In 2019, the Pennsylvania Medical Society awarded a $33,368 innovation grant to the South Central Pennsylvania Sickle Cell Council.

The funding will be used to improve patient outcomes in south central Pennsylvania for patients with sickle cell disease. By hiring additional staff, the organization can help increase patient adherence to medication and reduce emergency department visits and in-patient hospitalizations for this mostly Medicaid-insured population. The organization sees patients in 26 counties.

Info graphic Sickle Cell

Common Questions:
Sickle Cell Disease

dr_poles

Gwendolyn Poles, DO, is a retired primary care physician and a sickle cell patient. She is Board President for the South Central Pennsylvania Sickle Cell Council and answers your questions below:

Q: What is Sickle Cell Disease?
A: It is an inherited, genetic disease. You don’t catch it. Both parents have to be carriers for what is called the trait. Any child born today with the disease is diagnosed through newborn screenings.

It gets its name because your red blood cells are the shape of a crescent or a sickle. It affects circulation of the blood. As a result of that, damage occurs within the blood vessels, which can cause really severe painful events. Even with controlling the pain, organ damage can and does occur. This causes everything from strokes to kidney failure, or problems with the heart, lungs, and eyes.

Q: What treatment options exist?
A: Luckily, there are a number of options today. When I was growing up, there was literally no treatments other than controlling the pain and monitoring for organ damage.

Young Children
In the early 1980s, studies showed that giving children weight-based doses of penicillin twice a day reduced infections and expanded life dramatically. Most children before this died as early as 5 years old because of severe infections.

Preventing strokes
The second therapeutic in the 1990s proved helpful in preventing strokes. They began giving children blood transfusions. When they kept the percentage of the sickle hemoglobin low and the normal hemoglobin (red blood cells) high, children would not have a reoccurring stroke. The incidence of stroke in children went from 25 percent to 2 percent.

Chronic organ damage
Hydroxyurea helped reduce the number of high pain events if patients took it on a regular basis. That has improved the lives of both children and adults. We also found that it impacted some of the chronic organ damage.

There are still things like pulmonary hypertension – which affects the lungs – that have not improved. So we still have a long ways to go because there are so many organs that can be damaged.

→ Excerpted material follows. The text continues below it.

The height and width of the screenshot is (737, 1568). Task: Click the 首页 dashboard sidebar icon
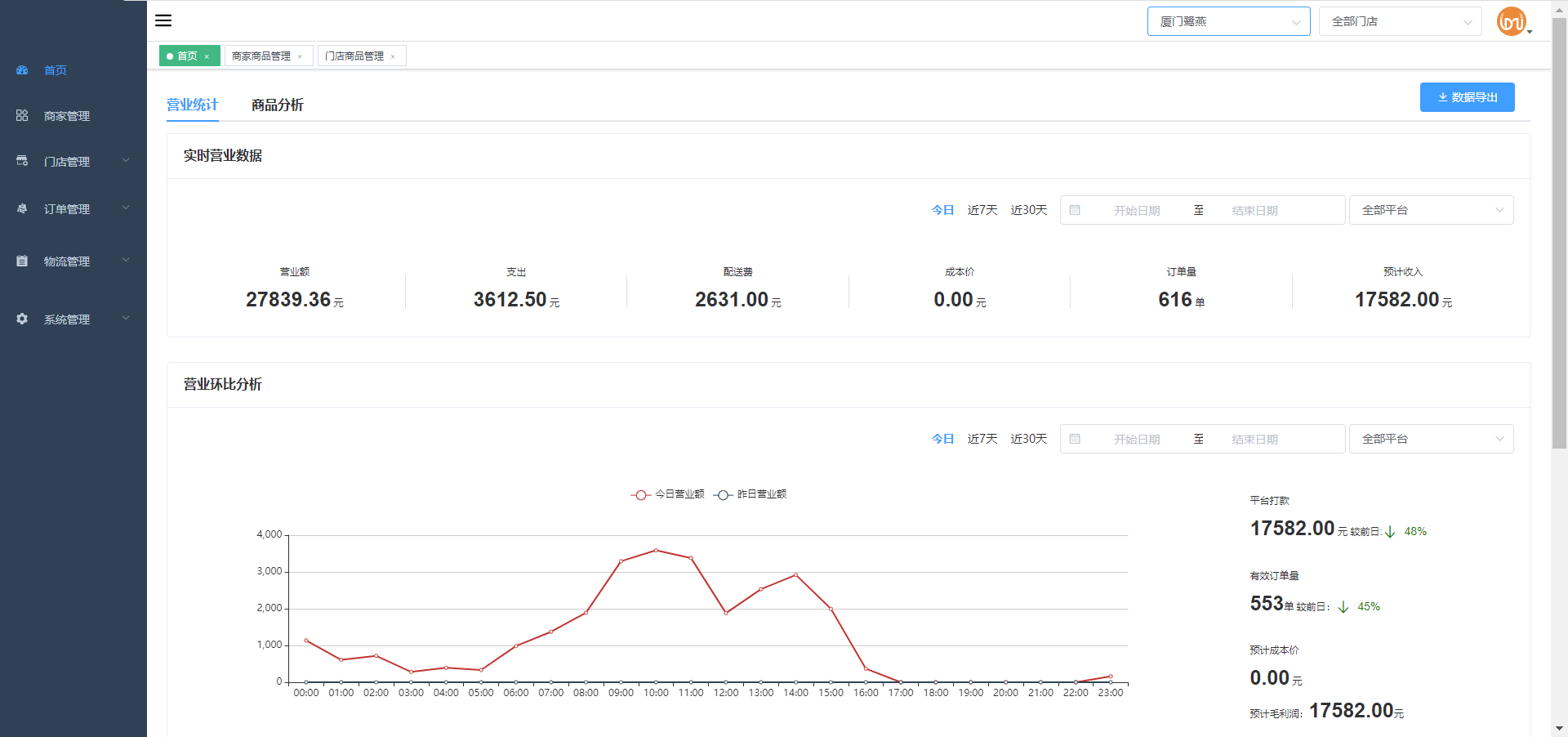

New medicine in the last three years
L-glutamine (brand name, Endari), a new oral drug approved about three years ago that decreases the frequency of acute painful events called vaso-occlusive crises. This is pharmaceutical grade L-glutamine vs the over-the-counter version.

Crizanlizumab (brand name Adakveo), approved last year, also prevents the painful vaso-occlusive crisis. This is an intravenous drug given monthly.
 
The other new oral treatment approved this year is Voxelotor (brand name, Oxbryta) which inhibits the sickling of the red blood cells, improves the red blood cells deformability thus decreasing the destruction of the fragile red blood cells resulting in an increase in the baseline hemoglobin (blood count).
 
Finally several companies are developing gene therapies to replace or alter the abnormal beta globin gene that causes SCD with a normal gene sequence or alternative beta globin gene. There are also other gene therapies being explored.


Q: Why does the public still not know much about sickle cell disease?
A
: The answer has varied over time. When I was growing up, there just really wasn’t much knowledge about the disease from even the medical community.

The unfortunate underlying truth is because it affects predominantly people of color, particularly African-Americans, getting the attention, research, and resources has been very challenging.